The title What Doesn't Kill Us: How Freezing Water, Extreme Altitude and Environmental Conditioning Will Renew Our Lost Evolutionary Strength pretty much does it for a synopsis of investigative journalist Scott Carney's new fitness and self improvement book. The main point I'll add is that Carney uses Dutch fitness guru (and literal X-Man) Wim Hof as a foundation for his research, and ultimately his personal quest to spend 28 hours climbing to the frigid and snowy summit of Mt. Kilimanjaro wearing not much more than his birthday suit.
CrossFit and Tough Mudder die hards are going to love What Doesn't Kill Us because it reinforces much of what they already believe: if you want to get better, you must get uncomfortable. Very uncomfortable. The book recommends a complete disruption of comfort not only while working out, but while living our climate-controlled, technology-enhanced, biologically lazy lives in general. Run in the freezing rain! Sleep in the bed of snow! Puke it out at the highest peak!Rrrawwwrrr!

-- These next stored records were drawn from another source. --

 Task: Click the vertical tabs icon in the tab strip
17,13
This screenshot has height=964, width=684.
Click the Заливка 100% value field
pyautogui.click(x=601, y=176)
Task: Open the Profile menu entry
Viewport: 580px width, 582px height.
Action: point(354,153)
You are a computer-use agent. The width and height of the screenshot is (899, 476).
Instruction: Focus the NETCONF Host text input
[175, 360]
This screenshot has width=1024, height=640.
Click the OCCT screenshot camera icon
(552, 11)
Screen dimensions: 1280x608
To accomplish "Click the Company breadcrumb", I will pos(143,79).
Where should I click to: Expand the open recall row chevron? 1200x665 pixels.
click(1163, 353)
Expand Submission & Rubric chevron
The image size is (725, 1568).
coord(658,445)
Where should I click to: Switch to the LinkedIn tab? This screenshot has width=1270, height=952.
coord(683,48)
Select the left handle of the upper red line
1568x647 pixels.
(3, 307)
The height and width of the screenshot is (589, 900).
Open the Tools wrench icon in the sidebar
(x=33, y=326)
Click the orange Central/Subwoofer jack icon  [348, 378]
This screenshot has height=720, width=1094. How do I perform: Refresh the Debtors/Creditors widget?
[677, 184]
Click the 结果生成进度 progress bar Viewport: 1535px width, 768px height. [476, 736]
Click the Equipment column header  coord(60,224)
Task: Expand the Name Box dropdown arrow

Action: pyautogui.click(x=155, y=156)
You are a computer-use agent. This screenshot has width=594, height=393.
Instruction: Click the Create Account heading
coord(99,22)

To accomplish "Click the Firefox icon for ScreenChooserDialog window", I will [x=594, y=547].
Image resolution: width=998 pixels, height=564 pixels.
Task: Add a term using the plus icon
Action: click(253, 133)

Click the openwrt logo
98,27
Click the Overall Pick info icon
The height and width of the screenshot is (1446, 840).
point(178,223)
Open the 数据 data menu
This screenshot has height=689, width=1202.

But what about those of us who kinda like our climate-controlled, technology-enhanced, biologically lazy lives? The ones who don't care if trading their 30-minute elliptical sessions for What Doesn't Kill Us levels of rawness and grit will make them peak-performing athletes because they don't want to be peak-performing athletes? Carney, backed by some scientific studies on Hof and his ability to control his body temperature in extreme cold, explains that sucking it up and learning to survive the elements could give much greater returns than just hard bodies and braggin' rights. Cold adaptation may also "help combat autoimmune diseases and chronic pains and, in some cases, even reverse diabetes. "
What Doesn't Kill Us shares Carney's study of cold adaptation and journey to make it a part of his own life in 3 interlocking narratives. If you want to shiver, sweat, and explore going shirtless in negative wind chills with him, check it out in hardcover, e-reader, or audio form.